ABOUT THIS BOOK | AUTHOR BIOGRAPHY | REVIEWS | TOC | REQUEST ACCESSIBLE FILE
ABOUT THIS BOOK

    When Moniek (Morris) Goldner and his family were uprooted from their Polish farming village during a German action, the child-sized sixteen-year-old fled into the forests. He eventually met up with his father, who had also escaped, and together they managed to survive until a former friend betrayed the pair. Wounded and left for dead beneath his father’s murdered body, Goldner was rescued by the enigmatic outlaw Jan Kopec, who was also in hiding, looking for ways to profit from his criminal expertise.

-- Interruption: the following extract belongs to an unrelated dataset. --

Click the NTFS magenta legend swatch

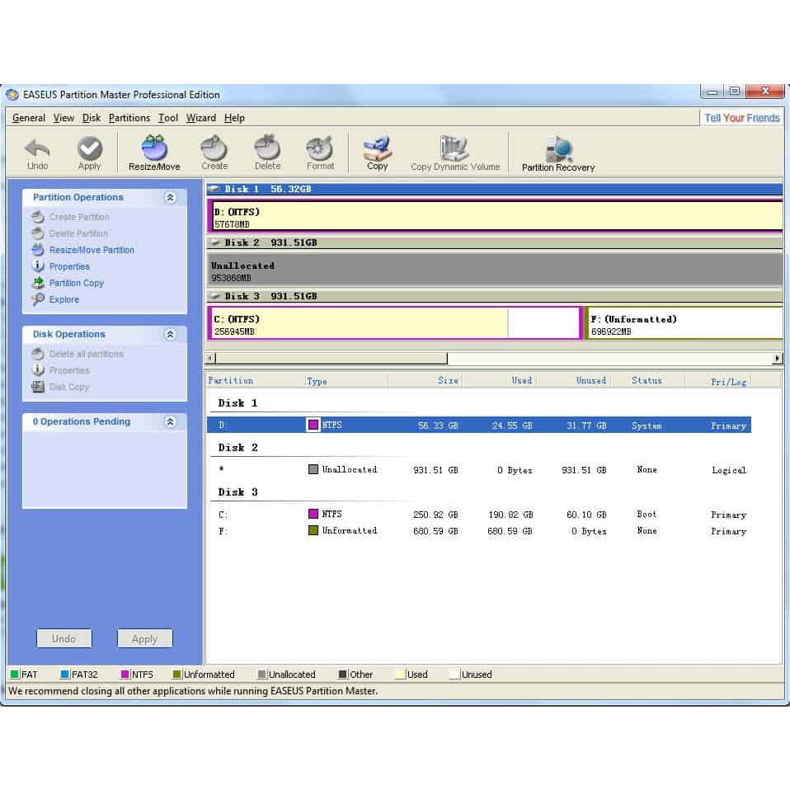point(126,675)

    For eighteen months Kopec hid the boy with him, moving from one area to another, often staying in hideouts he had fashioned years earlier. At first Kopec trained Goldner simply to serve as his accomplice in robberies and black market activities. But before long he pushed the training to a whole new level, making it possible for him to sell Goldner’s services to a shadowy resistance group which was becoming interested in the daring young saboteur.
    And through it all, these two disparate personalities—the quiet, small-framed boy and the stocky, callous mercenary—forged an remarkable friendship and co-dependency born of need and desperation in a hellish time and place.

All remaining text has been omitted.